RUF leader Foday Sankoh's Special Assistant, Gibril
Massakoi, rejected a
suggestion Thursday that Liberian President Charles Taylor
was
working in the interest of the rebel group. "The thing is
plain: His
role is to see the peace process in Sierra Leone is being
speeded up and that all parties to the agreement adhere to
that
particular signatory," Massakoi said. "I think that is what
he’s
trying to do, not that he’s siding us or he’s trying to
seek our
interest. That is not the issue at all." Massakoi escaped
from
Freetown following the RUF attack on demonstrators outside
Sankoh's home on May 8, and reached Makeni on Wednesday
night. On May 5,
Massakoi denied the RUF was holding U.N. personnel,
suggesting instead they
had lost their way in the bush -- a position he maintained
on Thursday.
"Immediately the searching goes on, if we see any one of
them in the bushes, we
have to release them to President Taylor," he said. "I
think he is the immediate
country by us. We have to release them to him. I think
President Olusegun
Obasanjo has already told us that if we have any one of
them, if we are fortunate
to find them, let us make sure that we deposit them to
Liberia so that the
situation will calm down and we try to see our best with
them, get back to the
table and resolve the whole episode." Massakoi dismissed a
suggestion that the
RUF had lost credibility as a result of the current crisis,
and he attacked British
Prime Minister Tony Blair for describing the rebel group as
brutal. "That is what
he will say because they are all supporters of President
Kabbah," he said. "That
is what he will say. You have to ask him whether the
British troops he sent in
Sierra Leone, whether they are part of the U.N.
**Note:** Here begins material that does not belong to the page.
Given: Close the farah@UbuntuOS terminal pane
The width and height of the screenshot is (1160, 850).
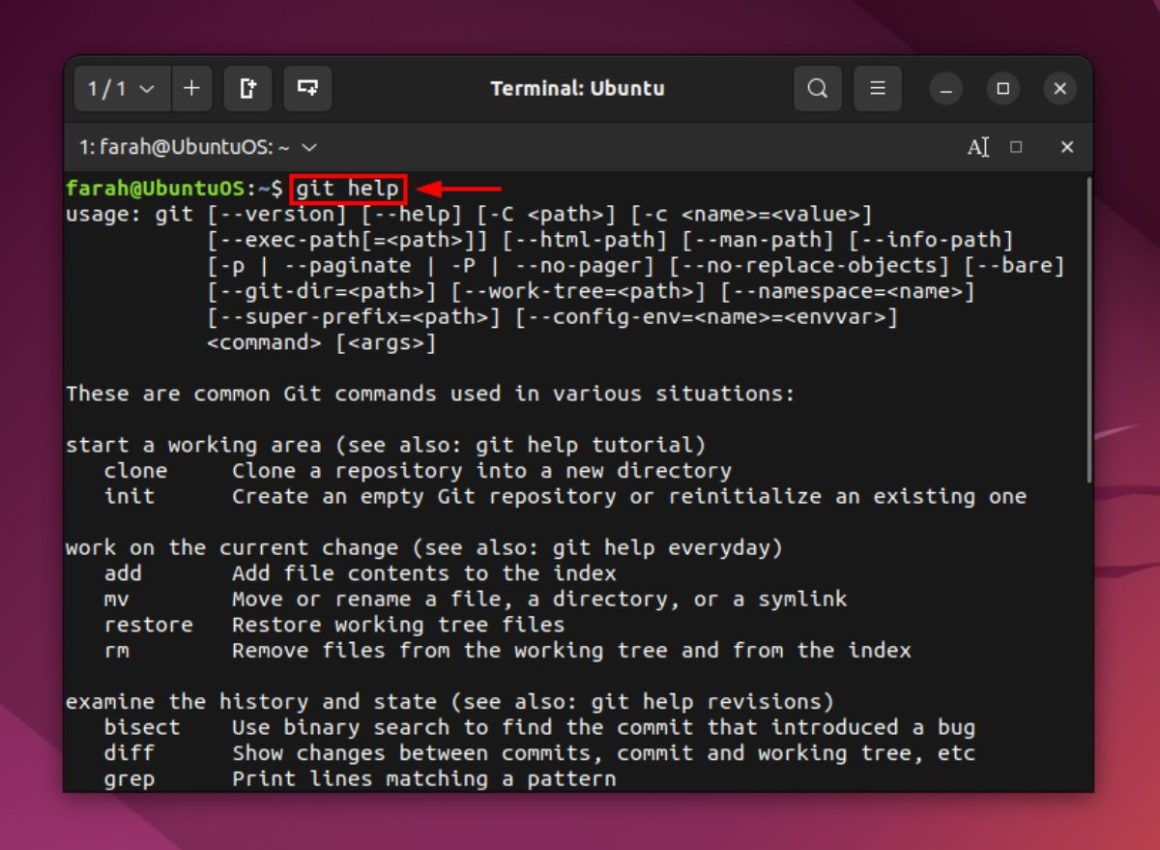Looking at the screenshot, I should [x=1066, y=147].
peacekeeping forces. They are all
part of the criminals or the politicians you have in
Freetown there. They are all
part of them. So they will only say something in favour of
them. They do not even
know what is happening on the ground."
Russian President Vladimir Putin has requested that the
Federation Council,
Russia's upper house of Parliament, approve a measure to
send four military
helicopters and a contingent of about 105 Russian troops to
Sierra Leone. "The
Russian military contingent will act as part of the U.N.
peace keepers in the area
determined by the U.N. Security Council to conduct an
operation for maintaining
peace in Sierra Leone," Putin wrote in a letter to House
spokesman Yegor
Stroyev. Its mission would be to ensure security for U.N.
personnel with "air
escorts for land convoys, reconnaissance flights, air
operations and patrol and
rescue flights," according to the Itar-Tass news agency.
Liberian President Charles Taylor, who was designated by
ECOWAS last week to
negotiate for the release of U.N. personnel held by the
RUF,
made what he called a "quick trip" to Bamako Thursday for
consultations with Malian officials. Mali's President,
Alpha
Oumar Konare, is the current chairman of ECOWAS. Lewis
Brown, who heads the Liberian negotiating team, traveled
with
Taylor to Bamako. "Consultations continue around the clock.
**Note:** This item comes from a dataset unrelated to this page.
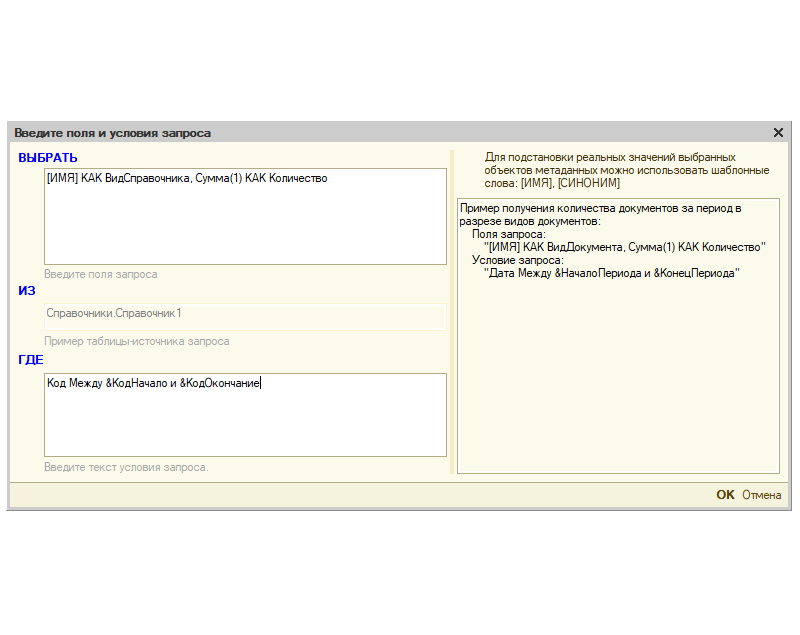Click the blue ВЫБРАТЬ section label
The image size is (800, 635).
(47, 157)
Things are developing very fast," said Taylor's spokesman,
Reginald Goodridge.
Rev. Jesse Jackson arrived in Nigeria Thursday, where he
met in the city of Benin
with Nigerian President Olusegun Obasanjo. Jackson, who is
U.S. President Bill
Clinton's Special Envoy for the Promotion of Democracy in
Africa, is seeking
ways to help bring about the release of U.N. personnel held
by the RUF in
northern and eastern Sierra Leone. "My role is to touch
base with the regional
leaders about what are the next steps beyond stopping the
fighting, beyond
capturing Sankoh, to protect the integrity of the democracy
of Sierra Leone,"
Jackson told the BBC before leaving the United States.
"There was a very tense
moment with the jubilation of (Sankoh) being captured, but
Sierra Leone is not
freed, it is not free until the RUF drop their guns and
disengage, until the
gunrunners who have been carrying out the country stop
doing so. It requires a
long-term commitment to stability and security to the
democracy of Sierra Leone
and a commitment to its development."